**AIM OF THE TASK**
Please report, as a single number with no other text, how many lines of the listing contain "height".
____________________
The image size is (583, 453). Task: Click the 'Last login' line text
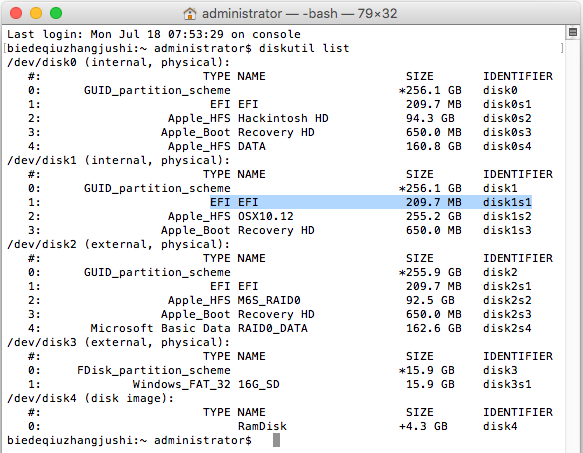(154, 34)
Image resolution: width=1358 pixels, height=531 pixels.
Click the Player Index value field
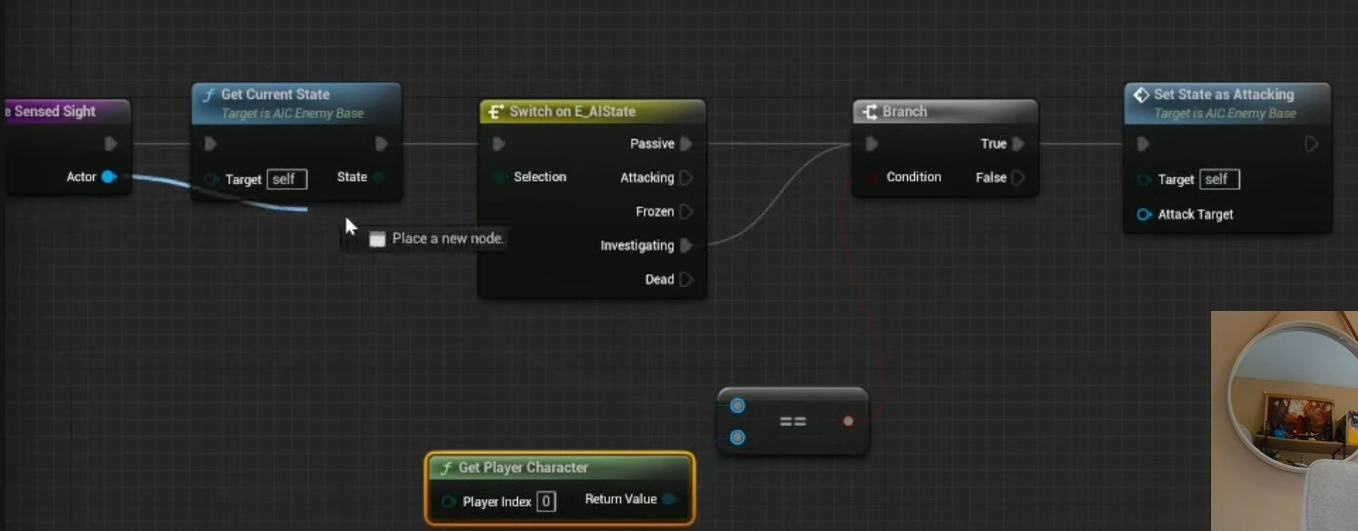(x=546, y=501)
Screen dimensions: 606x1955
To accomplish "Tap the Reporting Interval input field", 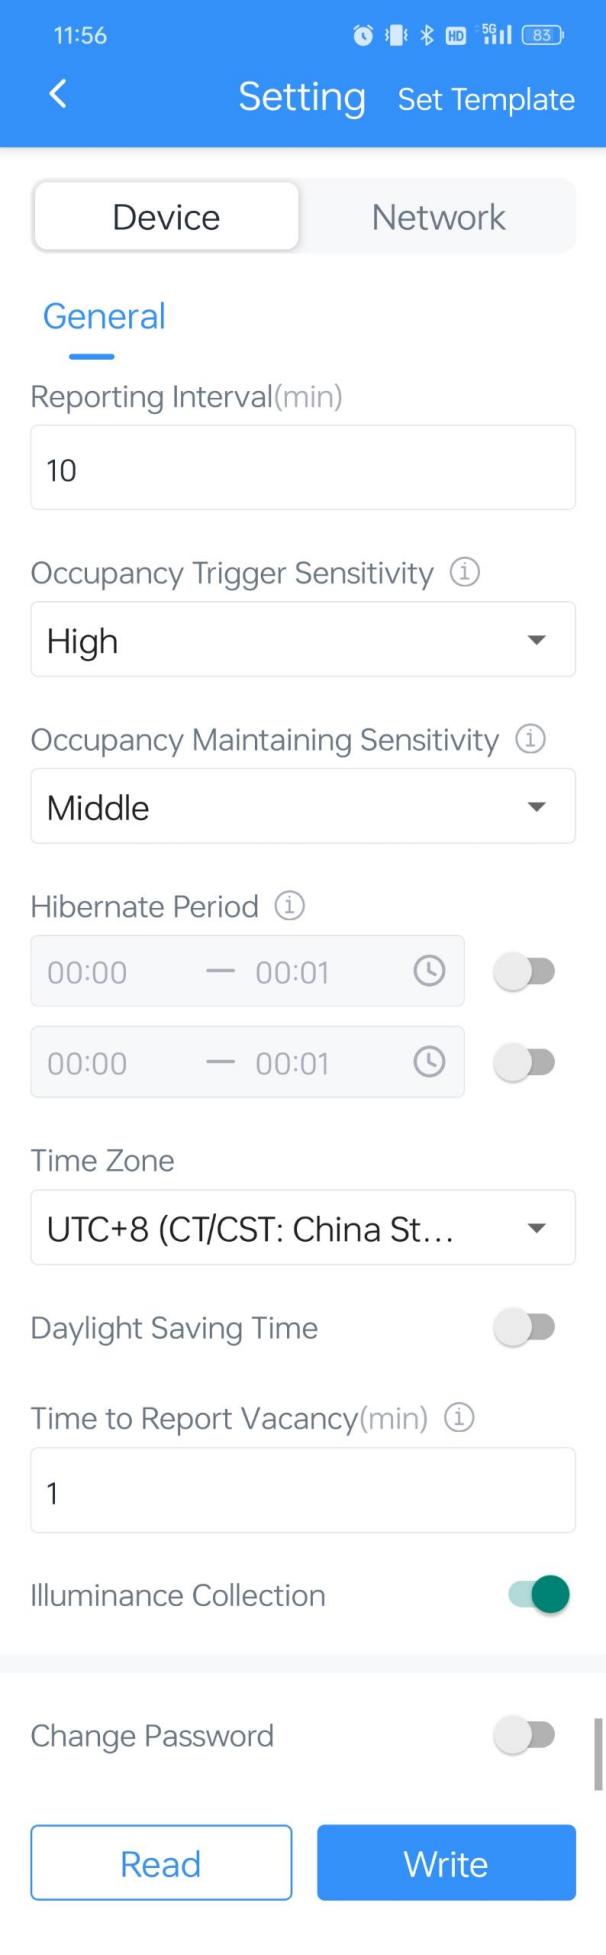I will tap(303, 468).
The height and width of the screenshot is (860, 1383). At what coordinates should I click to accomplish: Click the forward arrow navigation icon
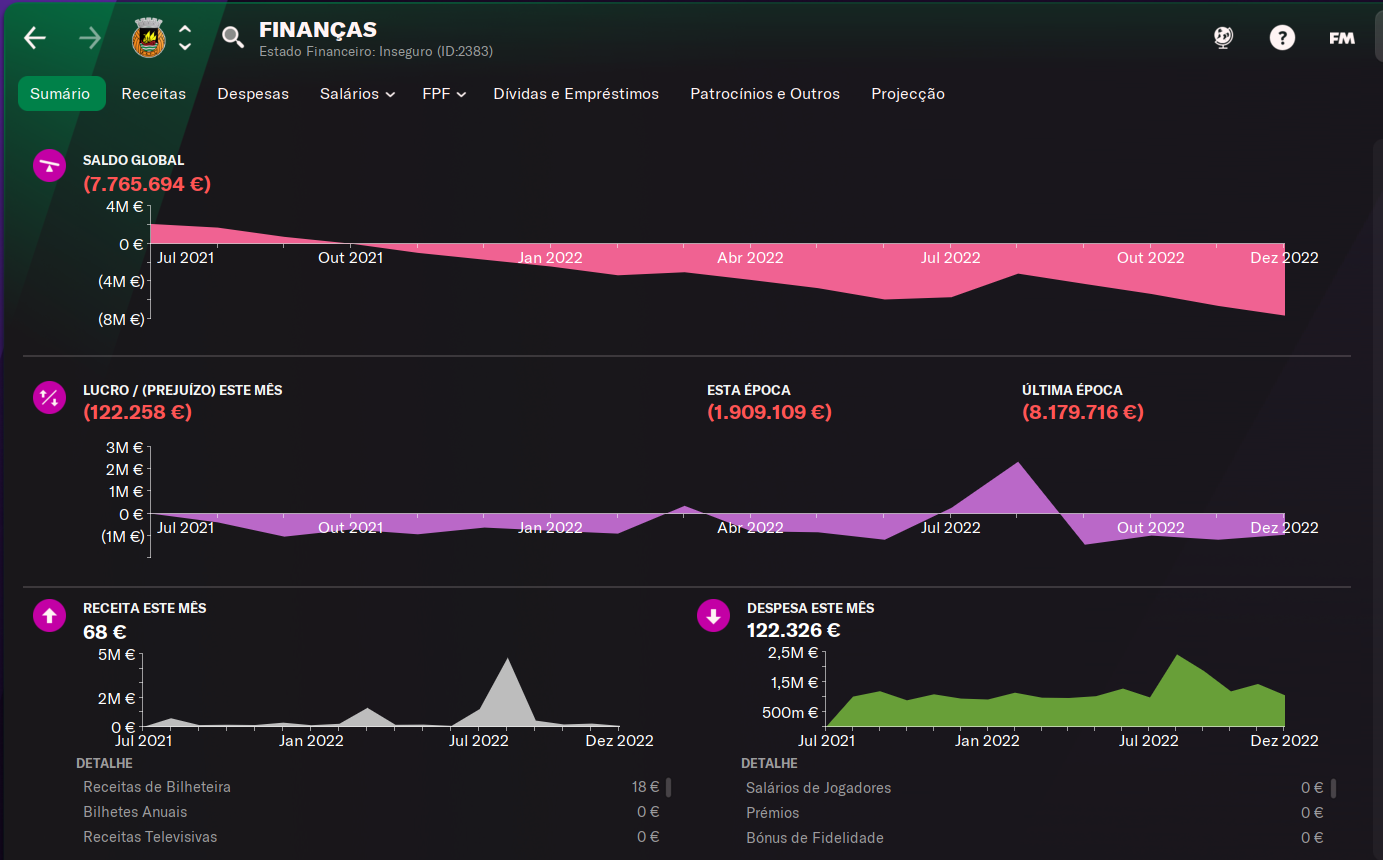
____________________
**ANSWER TO THIS TASK**
2